▶ [Data]:
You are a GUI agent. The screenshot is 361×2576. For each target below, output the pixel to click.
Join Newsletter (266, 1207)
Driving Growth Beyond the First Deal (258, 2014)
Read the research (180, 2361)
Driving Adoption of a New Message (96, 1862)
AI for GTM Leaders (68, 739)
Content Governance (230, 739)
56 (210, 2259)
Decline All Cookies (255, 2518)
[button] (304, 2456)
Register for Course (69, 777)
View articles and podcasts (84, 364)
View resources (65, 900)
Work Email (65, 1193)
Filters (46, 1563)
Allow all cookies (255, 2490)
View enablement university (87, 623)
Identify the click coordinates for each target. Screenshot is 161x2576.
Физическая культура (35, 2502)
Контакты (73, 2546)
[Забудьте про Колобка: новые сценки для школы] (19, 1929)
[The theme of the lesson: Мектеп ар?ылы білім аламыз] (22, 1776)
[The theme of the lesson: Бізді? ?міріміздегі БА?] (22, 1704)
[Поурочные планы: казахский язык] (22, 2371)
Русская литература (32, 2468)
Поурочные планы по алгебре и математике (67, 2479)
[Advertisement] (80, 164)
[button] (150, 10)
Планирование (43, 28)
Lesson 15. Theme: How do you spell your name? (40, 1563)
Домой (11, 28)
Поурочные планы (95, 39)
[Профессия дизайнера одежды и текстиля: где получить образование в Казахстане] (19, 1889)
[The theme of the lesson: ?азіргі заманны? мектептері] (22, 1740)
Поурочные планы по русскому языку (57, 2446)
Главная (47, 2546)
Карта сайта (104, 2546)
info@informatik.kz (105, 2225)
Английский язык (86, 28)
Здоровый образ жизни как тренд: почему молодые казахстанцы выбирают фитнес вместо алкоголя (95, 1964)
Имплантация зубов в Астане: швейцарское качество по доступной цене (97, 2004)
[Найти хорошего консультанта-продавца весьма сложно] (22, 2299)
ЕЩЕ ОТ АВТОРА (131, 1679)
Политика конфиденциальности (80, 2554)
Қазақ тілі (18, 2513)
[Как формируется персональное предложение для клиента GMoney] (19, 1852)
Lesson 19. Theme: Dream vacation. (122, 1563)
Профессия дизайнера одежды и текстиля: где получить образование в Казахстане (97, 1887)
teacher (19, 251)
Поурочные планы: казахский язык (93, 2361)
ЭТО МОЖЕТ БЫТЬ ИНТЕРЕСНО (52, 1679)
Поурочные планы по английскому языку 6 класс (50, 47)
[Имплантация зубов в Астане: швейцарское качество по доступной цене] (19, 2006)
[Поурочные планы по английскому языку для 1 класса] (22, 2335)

* * *

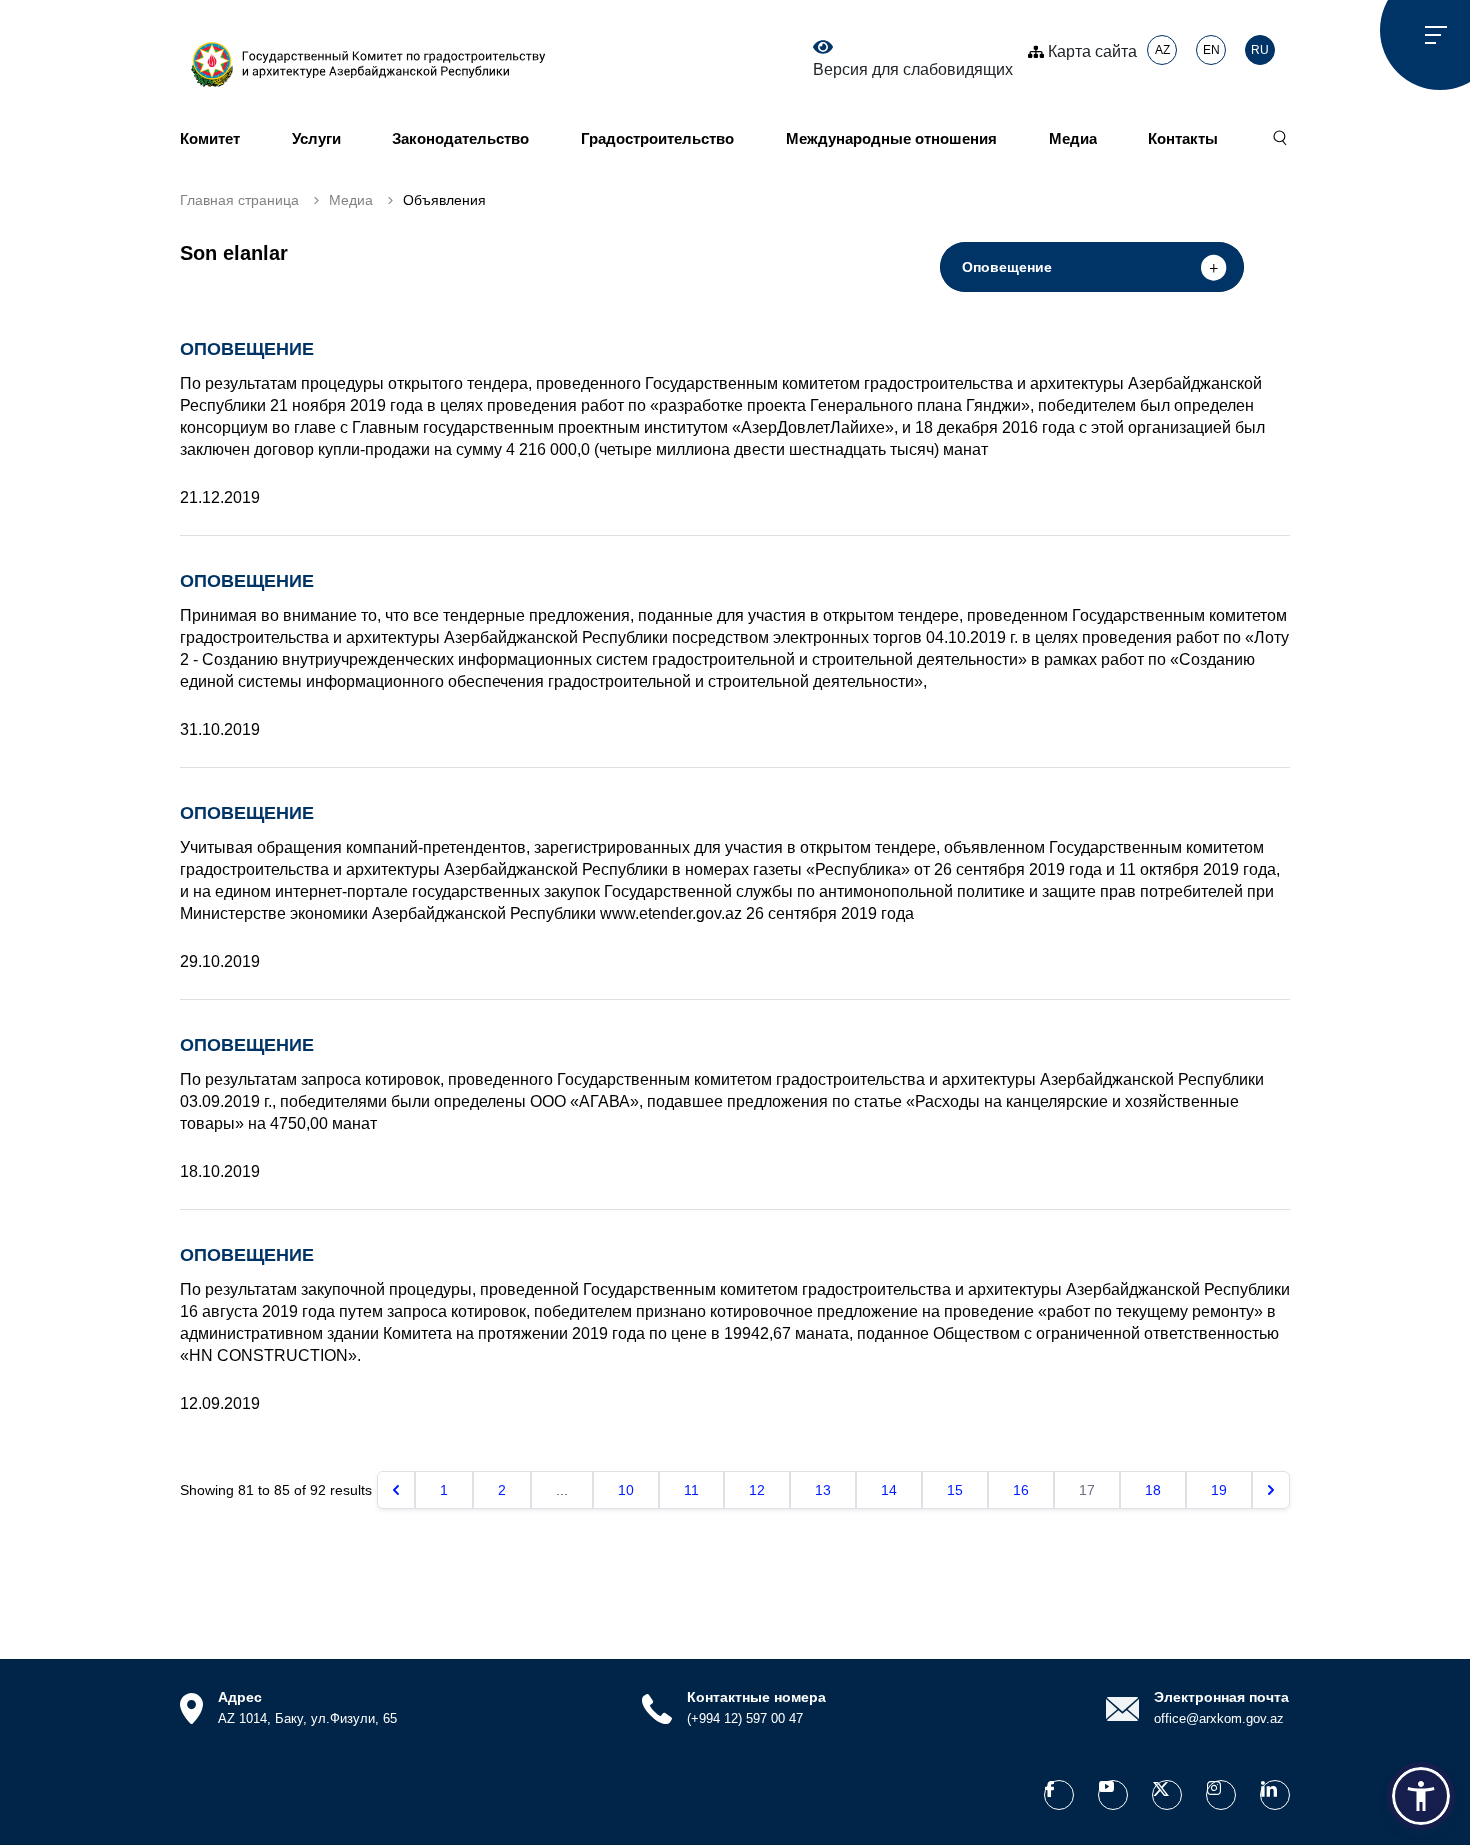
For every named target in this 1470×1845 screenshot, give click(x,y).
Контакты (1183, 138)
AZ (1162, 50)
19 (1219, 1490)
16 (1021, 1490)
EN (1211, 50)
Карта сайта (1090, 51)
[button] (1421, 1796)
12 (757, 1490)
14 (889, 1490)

▶ [Exercise aim]: The entries above hold a line with "Домой (11, 28)" and a later line with "Карта сайта (104, 2546)". Write out exactly those lines and all lines between, nothing more.

▶ [Problem solution]:
Домой (11, 28)
Поурочные планы (95, 39)
[Профессия дизайнера одежды и текстиля: где получить образование в Казахстане] (19, 1889)
[The theme of the lesson: ?азіргі заманны? мектептері] (22, 1740)
Поурочные планы по русскому языку (57, 2446)
Главная (47, 2546)
Карта сайта (104, 2546)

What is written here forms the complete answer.